Mariée à vingt-six ans avec le vicomte Édouard de Foucauld de Pontbriand, qui a neuf ans de plus qu’elle, sa mélancolie déteint sur le jeune Charles. Son mari est tout le contraire : beau, expansif, fort, joyeux. Mais il s’enfoncera dans une dépression qui se terminera par l’arrêt de travail. Comble de malheur, Élisabeth meurt des suites d’une fausse couche le 13 mars 1864. Son époux, atteint de neurasthénie, décède cinq mois plus tard dans un asile d’aliénés.
Ces décès laissent une blessure profonde dans le cœur du petit orphelin, qui explique en partie les turbulences de son adolescence difficile. Charles et sa sœur sont confiés à leur grand-mère paternelle, la vicomtesse Clotilde de Foucauld, mais celle-ci meurt peu de temps après d’une crise cardiaque, une image de Notre-Dame du Perpétuel Secours à la main. Plus tard, Charles priera souvent la Vierge sous ce nom. Pour le moment, il ne réagit pas extérieurement à ces séparations. Il s’interroge seulement sur ce Dieu que sa mère priait avec ferveur et qui permet de telles souffrances. Il s’enferme dans son chagrin.
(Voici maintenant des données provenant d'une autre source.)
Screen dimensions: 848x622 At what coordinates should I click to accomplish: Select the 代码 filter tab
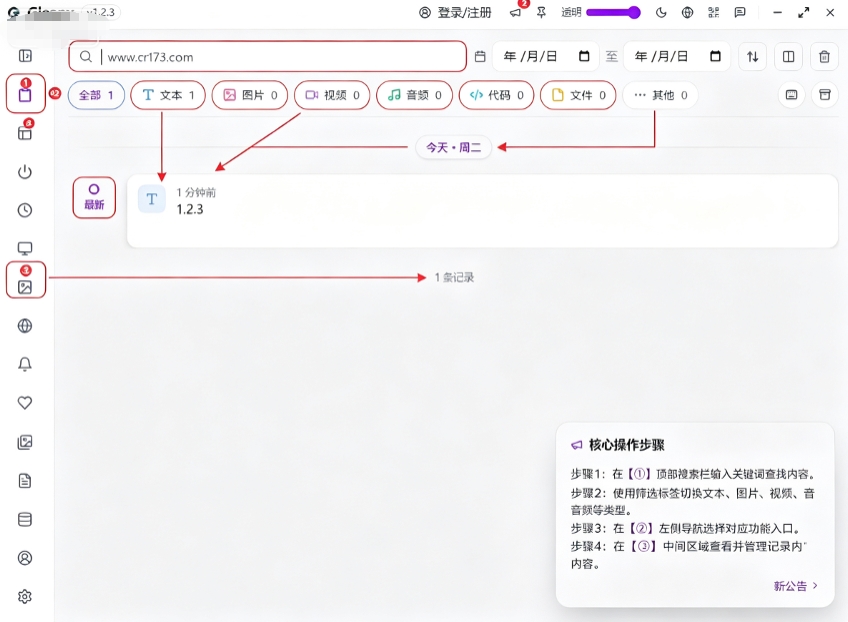coord(496,95)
Les enfants sont alors recueillis par leurs grands-parents maternels, le colonel Beaudet de Morlet, qui a soixante-huit ans. Polytechnicien retraité, il vit à Strasbourg avec sa femme. Il gâte beaucoup ses petits-enfants. Charles reconnaîtra plus tard l’éducation pleine d’affection qu’il a reçue de ses grands-parents, surtout de son grand-père, dont il admire l’intelligence, malgré le fait qu’il manqua d’autorité à son égard. Il obtient de bons résultats scolaires, même s’il est souvent malade. On le décrit comme introverti et colérique, exprimant de manière maladroite la douleur qui le dévore de l’intérieur. Pour tout orphelin, tracer son chemin vers l’âge adulte demeure une initiation de taille. Le petit Charles écrira sa propre histoire à l’abri du regard de ses parents, mais des amis l’aideront à transformer sa solitude en grâce.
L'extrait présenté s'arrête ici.